Number of documents in your dataset
To run a model training, you need at least 100 documents.
For reliable performance, we recommend using at least 500 training documents, distributed across all document types.

Document distribution

Your training data should reflect the real distribution of documents you expect to process.

Include examples from the document types you expect to process with this model

For Field Identification models: include at least 15 documents per type.
For Table Identification models: include at least 20 documents per type.
If your use case includes multiple formats (e.g., different Vendors/suppliers), include enough examples for each.
- For example, if you process invoices from multiple vendors, include at least 15/ 20 invoices per vendor.

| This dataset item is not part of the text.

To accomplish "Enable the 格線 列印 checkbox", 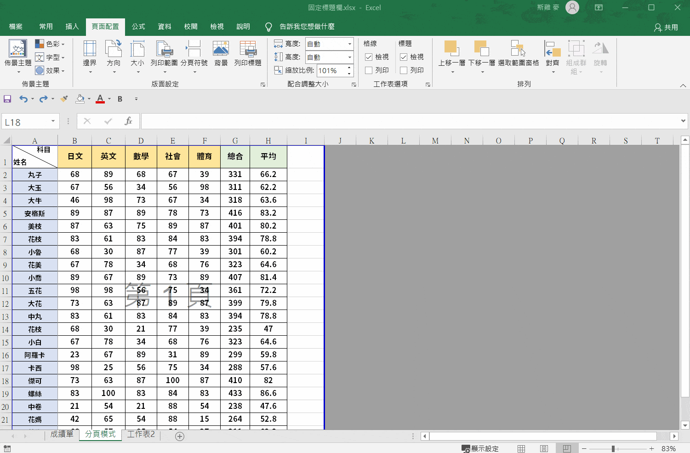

Ensure documents contain the required data

Your documents must support the data you want to extract.

Ensure that every field you want to extract appears in your dataset.
Include enough examples of each field across documents.
- Ensure that your training data reflects how fields appear in production documents.
If documents with missing information are expected in production, include representative examples in your training dataset. This helps the model learn patterns that reflect production data.
- For example, if some invoices are received without a Purchase order number, include representative examples of those invoices in your training data.
Each file should contain only one document from the intended use case.
Do not include documents that mix different document types (e.g., invoices with packing lists or purchase orders).
For multi-page documents, ensure all pages are included. The order of pages in your training data should reflect how documents are received in production.

Model training
The model can only learn from the data available in your documents. Ensure important data is consistently present and readable across documents.

Ensure dataset diversity

Your training dataset should reflect the range of document patterns your model will encounter in production. Including diverse examples helps the model generalize and perform consistently across different document formats.

Generalized model
A well-generalized model learns patterns from a diverse training dataset and can accurately process a wider variety of documents it has not seen before.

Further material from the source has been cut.